Good to see some interest in the player piano, but perhaps I might clarify one or two details. If you heard Grainger playing the Grieg, and you don't live in the Antipodes, then I will have organised the concert. You will find many other posts from me on this forum, though I have been silent for rather a long time. We took our Duo-Art Pianola to Norway a few years back, and Grainger's performance is now on CD, accompanied by the Kristiansand Symphony Orchestra, conducted by Rolf Gupta.

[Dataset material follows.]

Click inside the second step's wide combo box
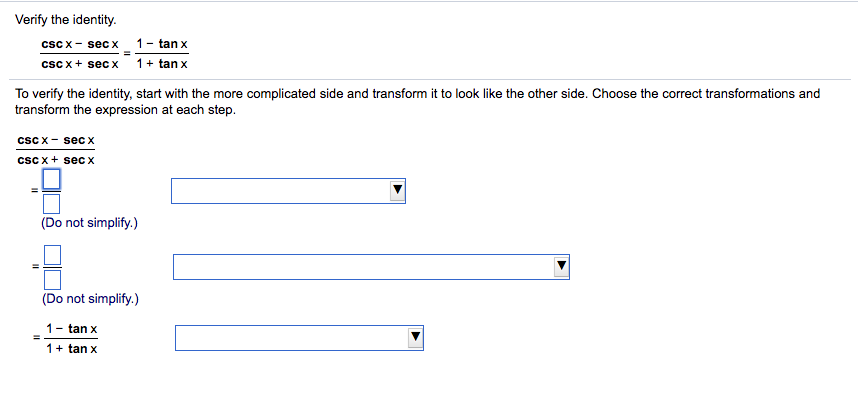Viewport: 858px width, 397px height. pos(371,267)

Reproducing pianos are not especially restricted in dynamics, and certainly not as restricted as many of the younger generation of pianists, who, thanks to the ubiquitous piano competitions, tend to play very uniformly and accurately, but without the emotional sensitivity or variety of their predecessors of a hundred years ago. Indeed we live in an emotionally challenged world, where I regret that audiences increasingly go to concerts to watch, rather than to listen. That's why conductors and pianists who wave their arms around a lot, or who make big eyes at the TV cameras in deference to their perceived beauty of their own playing, are generally more successful than their more restrained counterparts.
It's not true that all the notes playing at the same time on a reproducing piano are actuated with the same dynamic force. The mechanisms are split into two main sections, for treble and bass, with two separate dynamic channels in parallel. The dynamic variations can be very fast, too, and given the style of playing from a hundred years ago, which was was far less rigid than it is today, especially in the matter of tempo rubato, then there was very little loss of fidelity, and certainly rather less than that caused by the horns and soundboxes of pre-electric gramophones.
Why would you think that perforated paper would be an insensitive medium? You probably haven't really thought about it in detail. The sort of roll you have illustrated is not from a reproducing piano in any case, but from a normal player piano. It's the main theme from The Blue Danube by Johann Strauss, on an old 65-note roll. Rolls for the normal player piano were not originally designed for reproducing someone else's performance. It's a modern fetish that people like to listen only to other people's renditions. Back in the 1900s what many of them wanted was to make their own music, but without the need for pressing the keys by hand.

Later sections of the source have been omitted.